Should the ‘Stand Your Ground’ law for gun owners be repealed? (Insert warning fanfare here) that is the question that stand-up philosopher and columnist Gary Stein ask the readers of the Sun Sentinel of Broward County, Florida. Then he starts with

The thing to remember about gun lovers is they hate any gun law. Any gun law.

Go on and read the article, it is loaded with the usual bovine manure proven wrong over and over. I am gonna write about something else:

Today I want to write about intellectuals but more specific about South Florida Intellectuals. You see, the South Florida intellectuals hate being in South Florida. That is why every other concept they spew is embedded with that word. A South Florida Intellectual is like a left wing associate professor teaching at a community college: He was never good enough to deal with real life so he had to go “teach” but he was never good enough to get tenure at a fancy University in the North East so he had to settle in a out-of-the-way college teaching an elective and scared that his next job will be in an Online “University” that advertises between Judge Judy and Divorce Court.

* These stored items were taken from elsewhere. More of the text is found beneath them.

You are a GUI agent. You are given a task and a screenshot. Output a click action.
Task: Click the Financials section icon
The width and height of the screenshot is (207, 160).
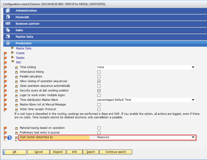pyautogui.click(x=8, y=17)
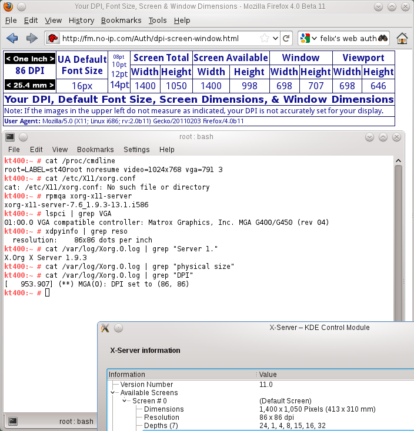Collapse the Screen # 0 tree node

pyautogui.click(x=125, y=401)
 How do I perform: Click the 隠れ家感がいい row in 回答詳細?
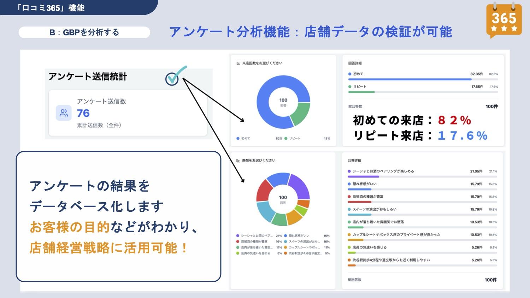coord(365,184)
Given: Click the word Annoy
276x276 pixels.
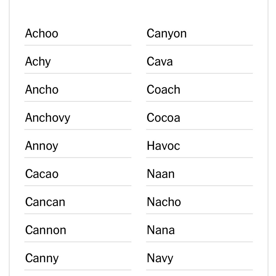Looking at the screenshot, I should pos(41,146).
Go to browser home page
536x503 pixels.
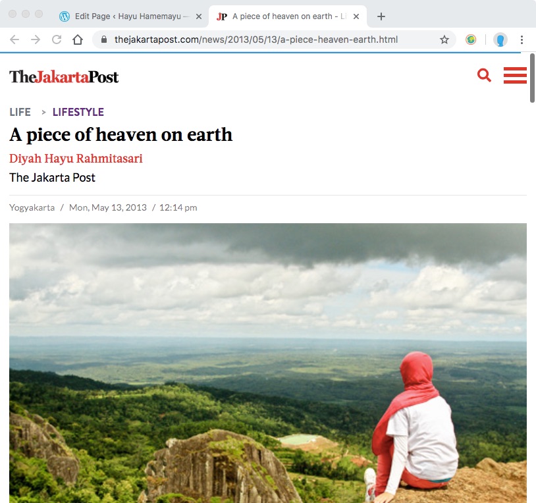(x=78, y=40)
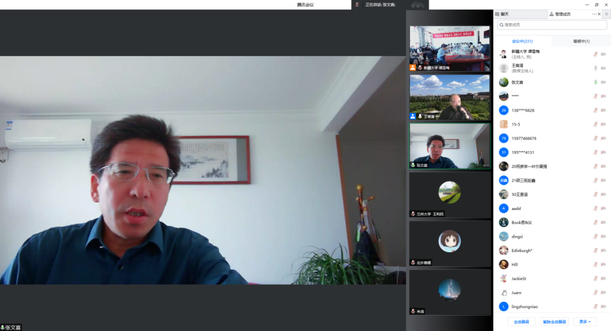Image resolution: width=611 pixels, height=331 pixels.
Task: Click the 全体静音 mute all button
Action: (521, 321)
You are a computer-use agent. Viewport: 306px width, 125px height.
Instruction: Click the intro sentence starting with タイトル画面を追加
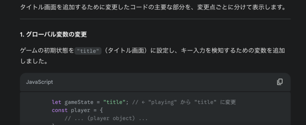tap(152, 7)
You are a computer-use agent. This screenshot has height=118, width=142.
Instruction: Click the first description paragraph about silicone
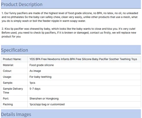coord(70,17)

It is hard to be a South Florida Intellectual. To dress in the hip all-black It is almost suicidal in a 90+ degree weather and 700% humidity. Plus living in a heavily Latino community, it gets tiresome that seven out of ten acquaintances will stop you and ask you who in your family died and when is the funeral. And there is no way to look “intellectually” cool wearing a Tommy Bahama Hawaiian shirt or a guayabera, baby blue Bermuda shorts and Birkenstock sandals. South Florida Intellectuals know that sporting the ubiquitous Che Guevara T-shirt with so many Cubans around will assure them a beat down and a trip to the Seminole Reservation Alligator Pit where they will receive a free gator wrestling lessons without instructor.

There are few French restaurants here and they mostly cater to the northerners that come spend vacation time down here. Most fancy restaurants go under because their Cordon-Bleu Chefs refuse to serve black beans with every dish and the people here get pissed that the size of the portions are about half a Happy Meal without the toy. So the South Florida Intellectual must ingest mass quantities of pork, rice and fried platains even if he is hankering for blackened Imperial Japanese swordfish with a tofu vinaigrette on a plum & Cabernet wine sauce.

We also don’t do Art very well in South Florida. Few galleries and even fewer museums are available for a South Florida Intellectual to do an air-chin-hold and nod appreciatively as if “they get it” because there is always the brute who will declare loudly that he had better art hanging from the refrigerator door at his house fingerpainted by his 4 year old kindergartener. Hell, for most Floridians, Art Basel is a guy with a Honda Dealership in Hialeah.

And what really ranks a South Florida Intellectual is that we have guns of all kinds and shapes. We were the leaders of that awful Concealed Carry movement that swept the nation and we have more “assault weapons” per capita than the Chinese army. We are the test ground of most pro-gun initiatives and defied every single gloom and doom prognostications offered by the experts. The South Florida Intellectual cannot understand how come this hot and humid locale filled with Crackers, Cubans, Colombian, Hatians and every representative of this side of the Third World that live in such a weapons-heavy environment are not just murdering each other at the local Publix for that last piece of cassava or are roaming the streets in a tropical version of Mad Max after a hurricane in which they were supposed to come out as leaders of the uncouth masses and bring utopian peace to all.  Instead they live with more safety than their native Chicago or New York… and they really really hate that.